Metabolomics Research at Tshwane University of Technology (TUT)
Phytochemical profiling is an important aspect in the quality control of herbal medicines, which ensures provision of consistently high quality botanical raw materials in the manufacture of herbal products. The phytomedicine research group, at TUT, applies plant metabolomics to study secondary metabolite networks, where changes in metabolites content are monitored, in order to document variation which has a direct impact on the biological properties of medicinal plants. Plant species, of large sample sizes are wild harvested from various geographical locations to systematically document phytochemical variation and suggest chemotypes with favourable chemical profiles for propagation and commercialisation.
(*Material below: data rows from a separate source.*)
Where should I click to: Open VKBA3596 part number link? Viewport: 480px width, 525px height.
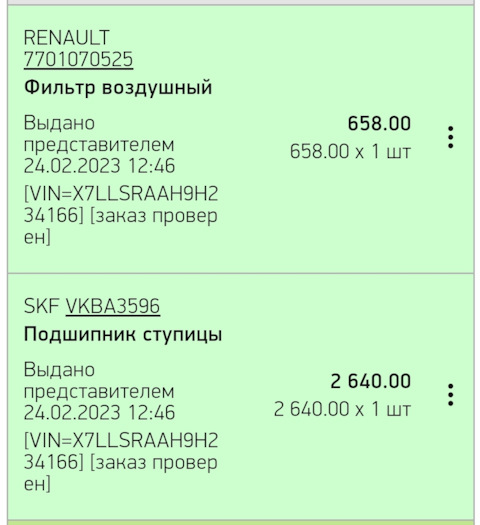pyautogui.click(x=112, y=306)
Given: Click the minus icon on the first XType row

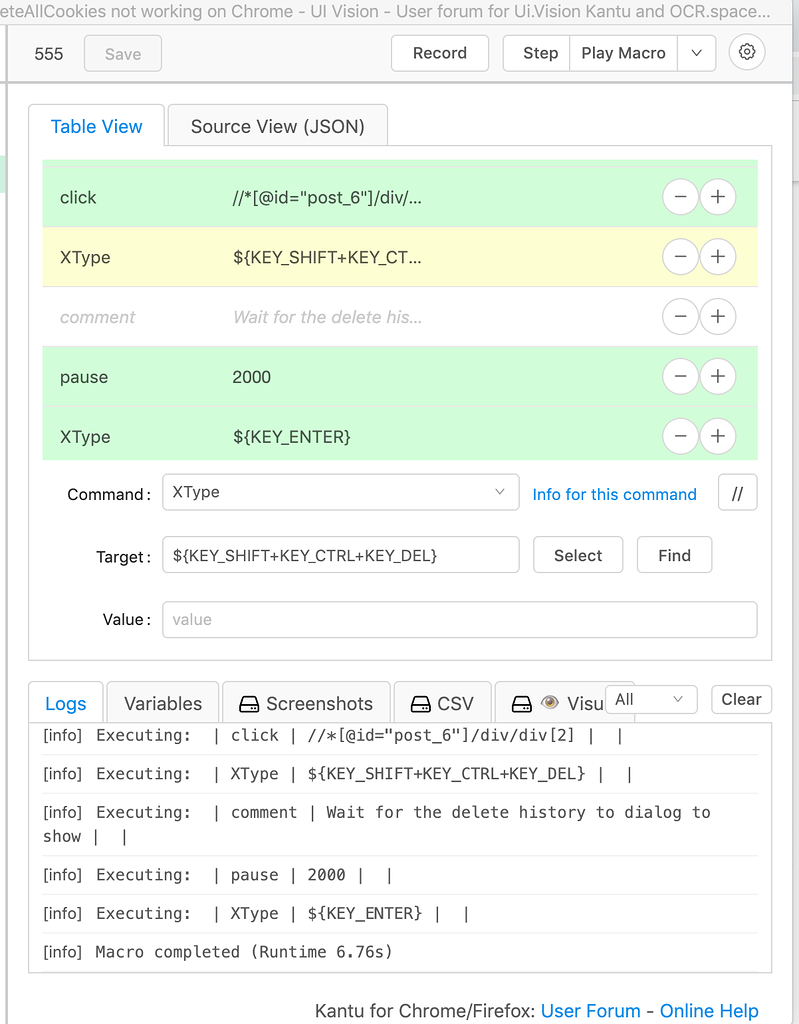Looking at the screenshot, I should click(x=680, y=257).
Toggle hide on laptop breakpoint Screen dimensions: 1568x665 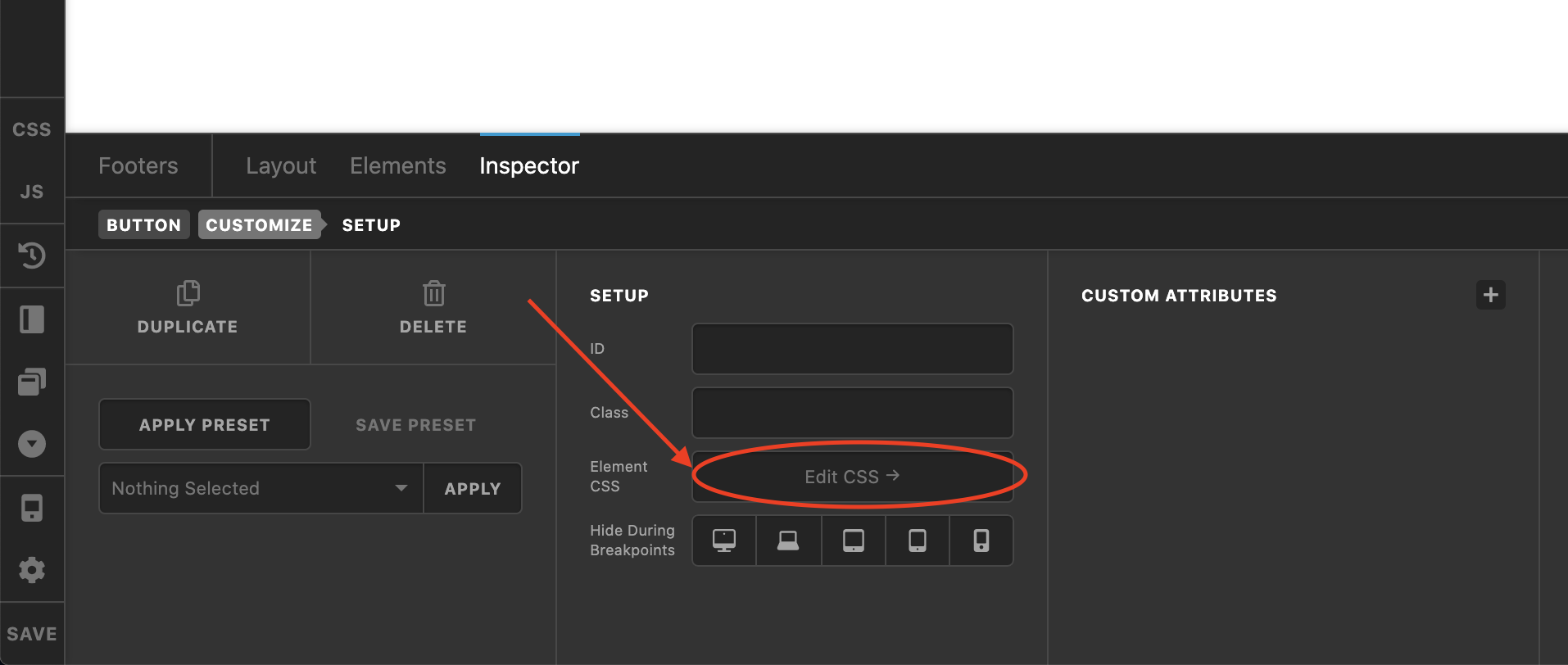click(788, 541)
In the Chemistry Department, metabolic profiling is applied to indigenous plants sourced from various geographic origin, agricultural crops and plants exposed to abiotic stress to study their tolerance mechanism. Biomarkers attributing to resistance or tolerance to various pathogens, and insect pests of agricultural produce of commercial importance are determined by multivariate data analysis. Environmental factors including metal toxicity influence on the production of secondary metabolites in plants and metabolic profiling reveals biomarkers linked to the detoxification and tolerance mechanism. Metabolic profiling of indigenous plants reveals variation in concentration and composition of fruit and essential oils from the fruit of different geographical regions.
High-quality and comprehensive phytochemical data is generated through the use of cutting-edge analytical techniques such as ultra-performance liquid chromatography coupled to mass spectrometry, gas chromatography coupled to mass spectrometry, mid-infrared and near-infrared spectroscopy, as well as nuclear magnetic resonance spectroscopy. These techniques provide comprehensive chemical information on plant metabolomes within a very short space of time. The use of various chemometrics software packages allows for multivariate analysis in an untargeted approach, to generate models that reveal chemical patterns and variability with the samples. The integration of chemical and biological activity data in biochemometrics, allows for the identification of metabolite differences between biologically active and non-active samples, deciphering putative biomarker candidates in these complex plant matrices.